Emerging asthma treatments which offer the convenience of once-daily dosing will generate more than $2 billion in sales in the world's leading markets by 2019, according to new forecasts.

Driving these sales - which will be at the expense of current market-leading drugs that are dosed twice-daily - will be the uptake of emerging once-daily long-acting beta2 antagonist (LABA)/inhaled corticosteroid (ICS) combinations such as GlaxoSmithKline/Theravence's Relovair (fluticasone furoate/vilanterol trifenatate), Novartis' indacaterol/momentasone and Chiesi's carmoterol/budesonide), according to the study, published by research firm Decision Resources.

Relovair will emerge as the market leader among once-daily LABA/ICS combinations, as GSK wages an aggressive campaign to switch patients off Advair (fluticasone and salmeterol), Seretide (salmeterol xinafoate/fluticasone propionate) and Adoair (salmeterol xinafoate/fluticasone propionate ester dry powder inhaler/aerosol) prior to branded-generic entry in the US and generic and branded-generic entry in Europe, according to the study.

As the only once-daily LABA/ICS combination product expected to launch in the US and as a result of its high price, Relovair will garner nearly one-third of sales within the LABA/ICS drug class by 2019 in the US, France, Germany, Italy, Spain, the UK and Japan, the firm forecasts.

> **PROMPT 1**:
In the asthma forecast passage, which research firm published the study?
> **PROMPT 2**:
Go on with the asthma forecast passage, picking up after its final sentence.

> **DATA FOR REVIEW**:
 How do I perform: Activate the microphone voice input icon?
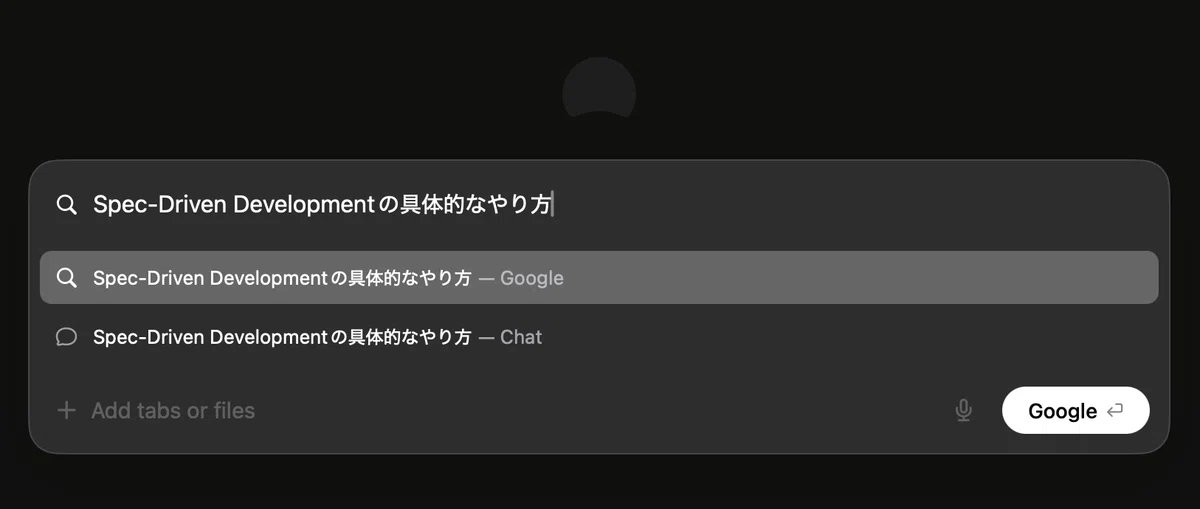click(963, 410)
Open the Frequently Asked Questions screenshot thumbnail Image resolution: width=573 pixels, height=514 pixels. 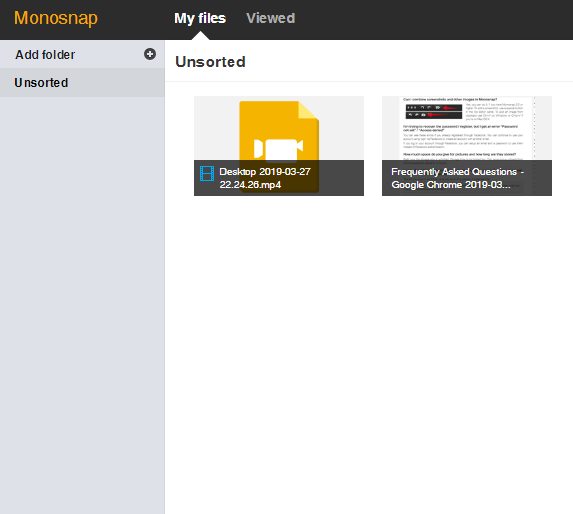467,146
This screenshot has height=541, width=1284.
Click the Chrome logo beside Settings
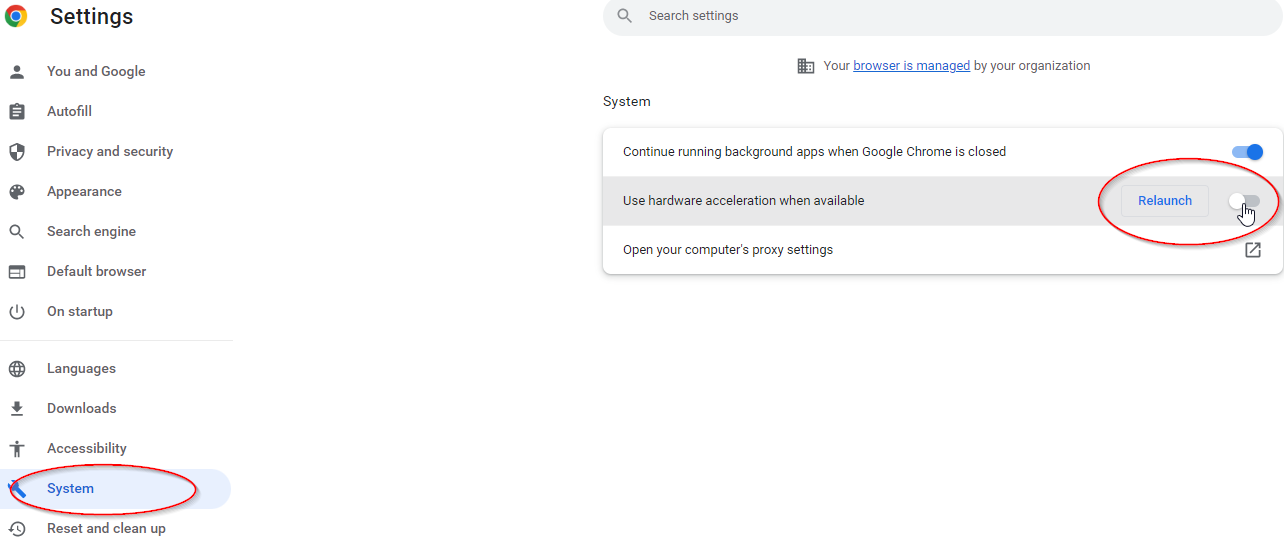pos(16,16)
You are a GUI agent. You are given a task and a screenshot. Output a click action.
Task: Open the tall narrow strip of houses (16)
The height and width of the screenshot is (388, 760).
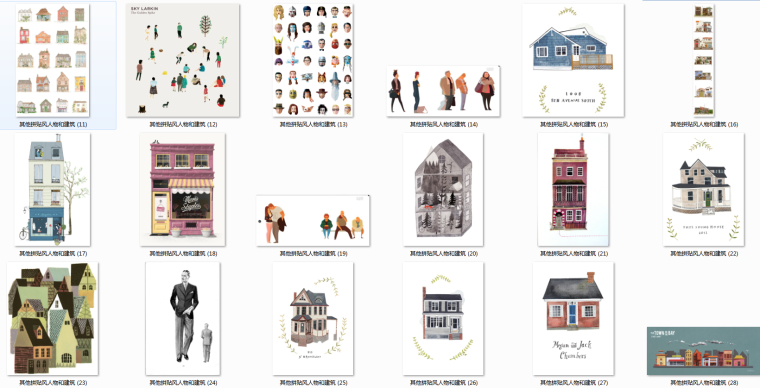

> **EXERCISE OUTPUT 1**:
Decision Resources

> **EXERCISE OUTPUT 2**:
"Although emerging therapies with novel mechanisms of action aim to offer new treatment options for patients with severe corticosteroid-refractory asthma, we expect only interleukin inhibitors to launch and provide a treatment option for this subgroup of patients before 2019," comments Amanda Puffer, an analyst at Decision Resources.

The company is also forecasting that although Genentech/Novartis' Xolair (omalizumab) will be joined by the launch of emerging interleukin inhibitors as treatment options for patients with severe asthma before 2019, the use of novel interleukin inhibitors is expected to be restricted to patients with high eosinophils. Use of emerging therapies with novel mechanisms of action, such as chemokine receptor antagonists, are also likely to be restricted to a distinct subgroup of asthma patients, it adds.